About Ontario's fees
Every province sets the rate for cemetery’s perpetuity funds. Measured as a percentage, it’s the amount of each plot sale that must be put aside in a fund for long term care. (Eg, in Ontario if a plot costs $1,000, at the 40% rate, $400 is put into the fund). The higher the rate, the more the price is inflated for families. For those choosing to be buried in a natural burial ground, Ontario’s high rate is unfair and unnecessary, because natural sites are a fraction of a cost to maintain.
Here are the national rates:
For provinces and territories where the municipality is responsible for abandoned cemeteries: BC 25%, MN* 30%, SK 15%, NS, 15%, NU 0%, NT 0%, YT 33%, ON 40%. For provinces where the municipalities are not responsible: NB 0%, QC 0%, NL 0%, PE 0%, AB 0%/15%** .

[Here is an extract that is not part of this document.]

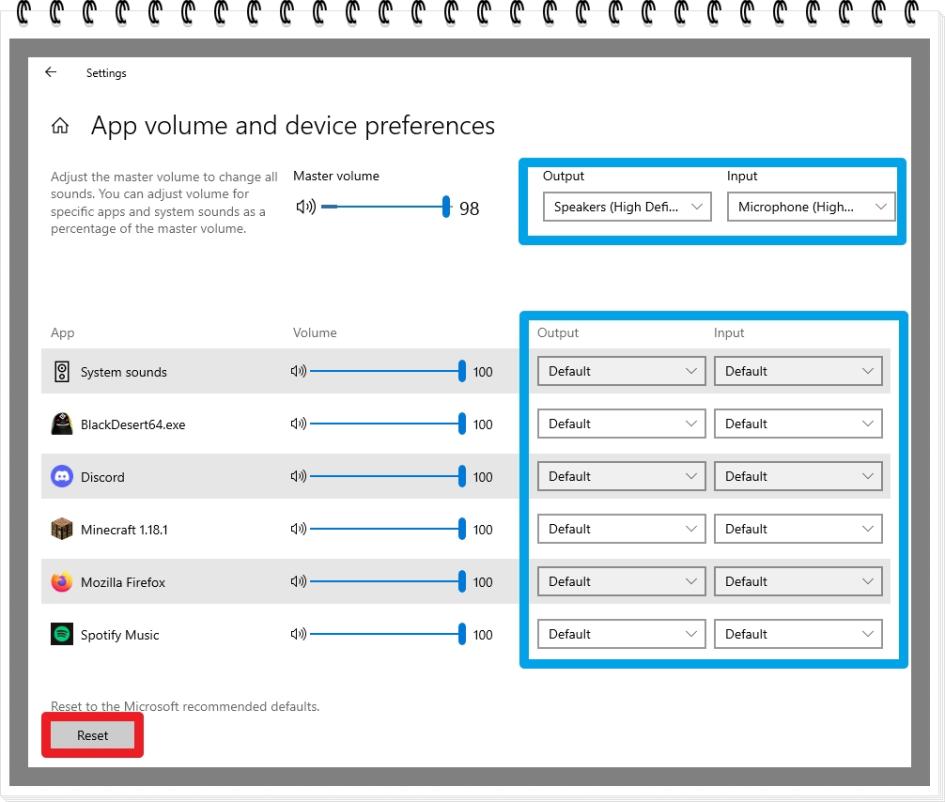
Task: Click the Discord app icon
Action: click(62, 477)
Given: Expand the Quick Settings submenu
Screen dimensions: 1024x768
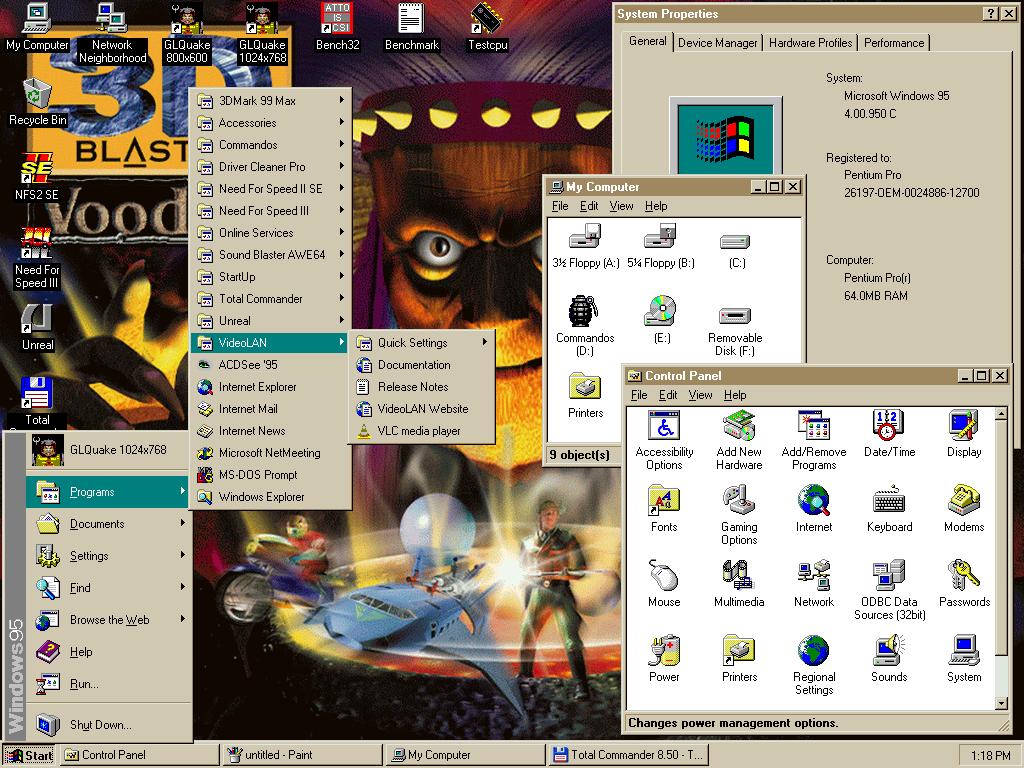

Stand-alone natural burial grounds are opened by people who want to offer a gentler end-of-life option, people who value serving both families and nature. With rare exception, they aren’t opened by operators already in the business of running conventional cemeteries. Yet in Ontario, a new cemetery operator must have $165,000 in their perpetuity fund before they are granted a cemetery licence. In every other province that fee is $0 (except Saskatchewan at $10,000/hectare). This fee is a barrier to the creation of the expansive stand-alone natural burial grounds that are nestled in nature, independent of the conventional cemeteries.
*no marker
**0% for religious, municipal cemetery, 15% for private cemetery.